- [Task to complete]: Lines from the entries below that hold "dimensions" form the answer; copy all of them.

- [Supplied data]:
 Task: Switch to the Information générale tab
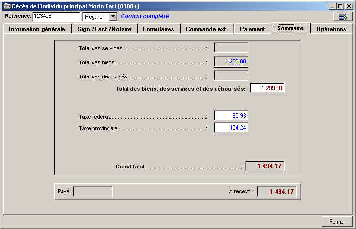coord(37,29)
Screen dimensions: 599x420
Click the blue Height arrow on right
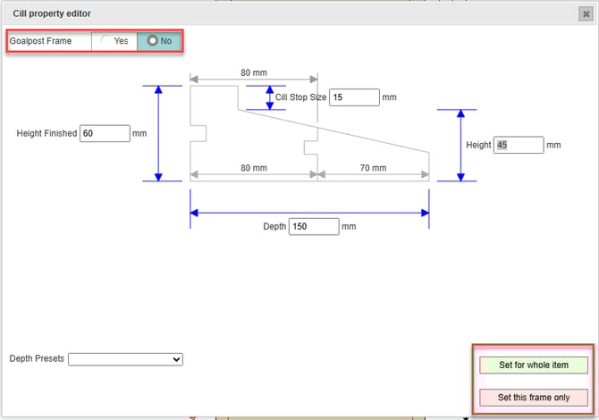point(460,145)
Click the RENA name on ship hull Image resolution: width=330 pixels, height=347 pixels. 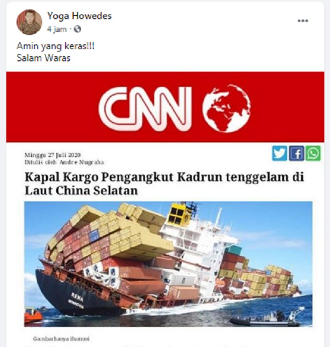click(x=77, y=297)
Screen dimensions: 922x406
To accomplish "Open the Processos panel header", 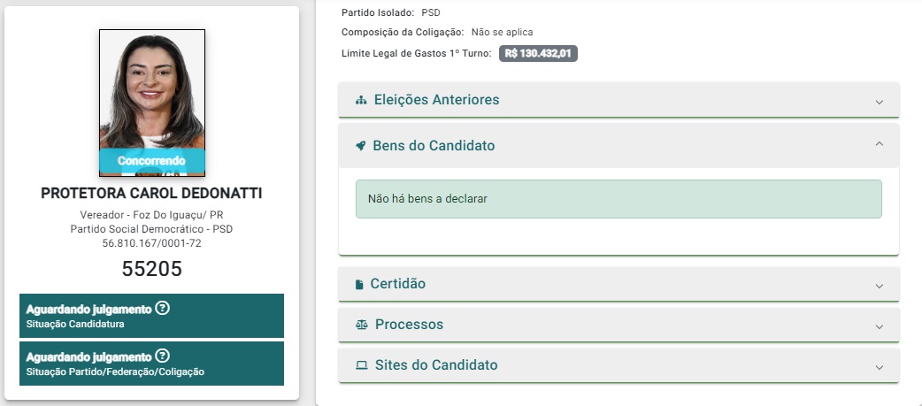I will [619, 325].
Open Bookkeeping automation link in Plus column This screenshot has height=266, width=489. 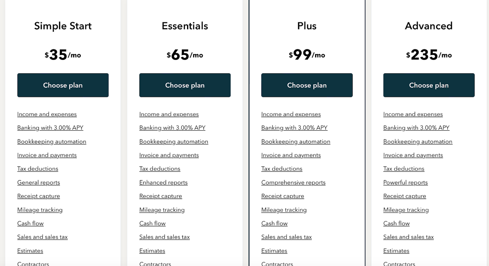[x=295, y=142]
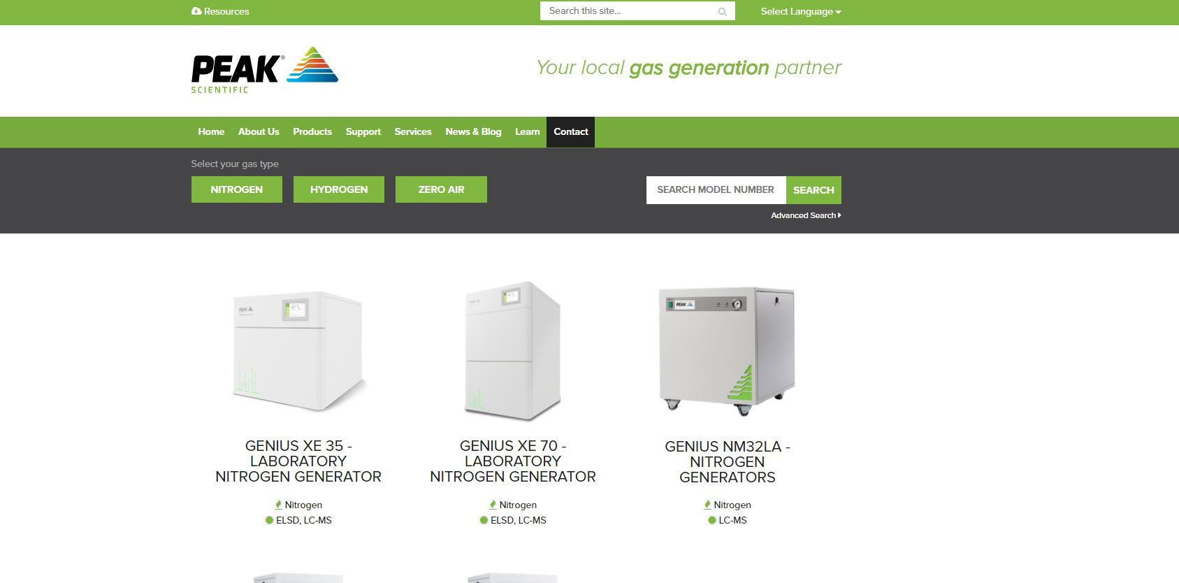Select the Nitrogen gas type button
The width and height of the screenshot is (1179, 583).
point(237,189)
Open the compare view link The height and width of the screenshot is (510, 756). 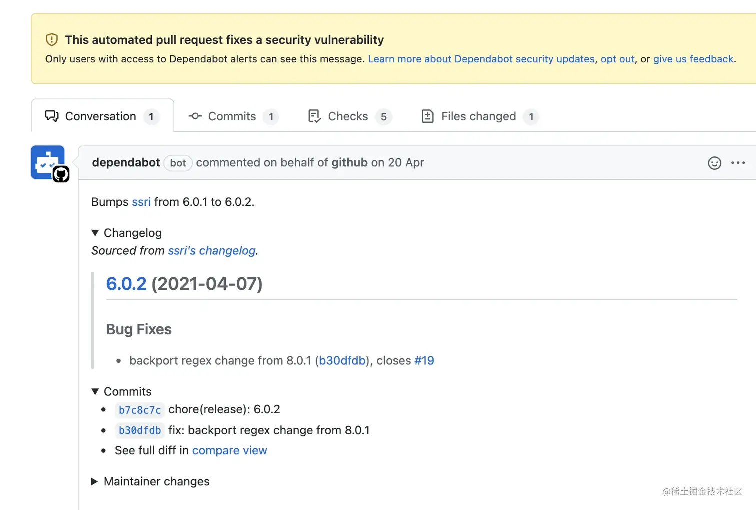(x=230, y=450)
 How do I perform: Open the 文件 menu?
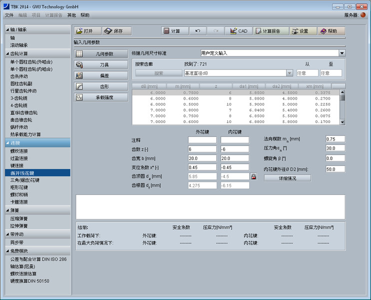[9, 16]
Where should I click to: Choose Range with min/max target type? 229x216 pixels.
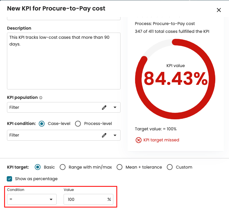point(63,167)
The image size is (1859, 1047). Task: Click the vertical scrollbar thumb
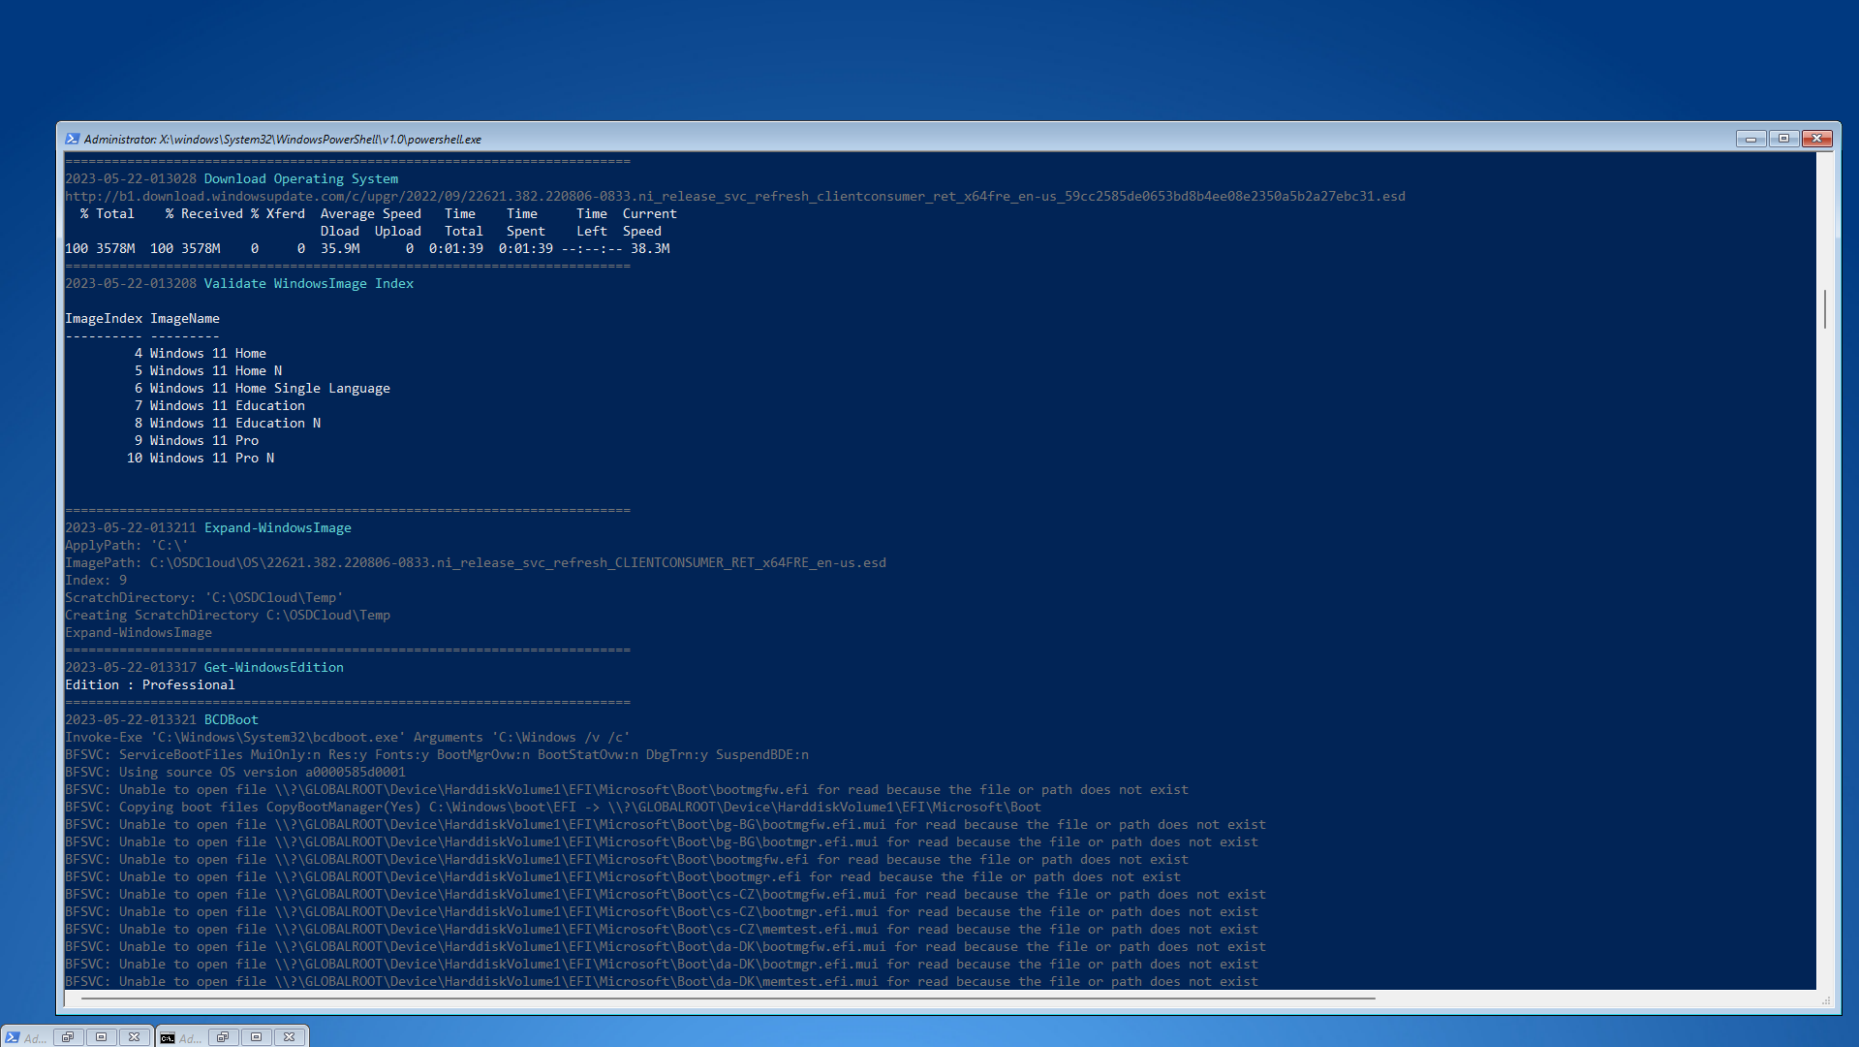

- [Answer below]:
Screen dimensions: 599x420
Screen dimensions: 922x406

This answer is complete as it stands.